During the optimisation process GENEius randomly assembles the DNA sequence and then analyses it in relation to codon usage by comparing it to the input codon usage table. This input codon usage table is usually taken from the Kazusa Codon Usage Database (http://www.kazusa.or.jp/codon), but it can also be provided by the customer. GENEius does not simply aim for a high codon adaption index (CAI), instead it harmonises the codons used. Frequently used codons from highly expressed genes are more often used in the resulting gene sequence than less frequently used codons. Very rare codons, however, will be completely avoided. During adaption GENEius also checks for “bad motifs” like restriction sites and avoids artificial splice sites, unspecific transcription factor binding sites, etc.
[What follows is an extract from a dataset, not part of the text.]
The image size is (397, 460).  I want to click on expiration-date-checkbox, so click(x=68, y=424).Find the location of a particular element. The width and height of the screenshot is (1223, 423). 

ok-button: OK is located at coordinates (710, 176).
Also, to minimise RNA structure direct and inverted repeats are avoided as they not only make synthesis more difficult, they can decrease DNA stability and reduce efficiency of transcription and translation in E.coli. And last but not least, the GC content is equally distributed to avoid GC-rich subsequences within in the gene. All these parameters are taken into account and an “optimisation score” is constantly being calculated. If this score falls below a certain threshold, the sequence is taken as the output. This procedure results in a different DNA sequence every time the optimisation is running.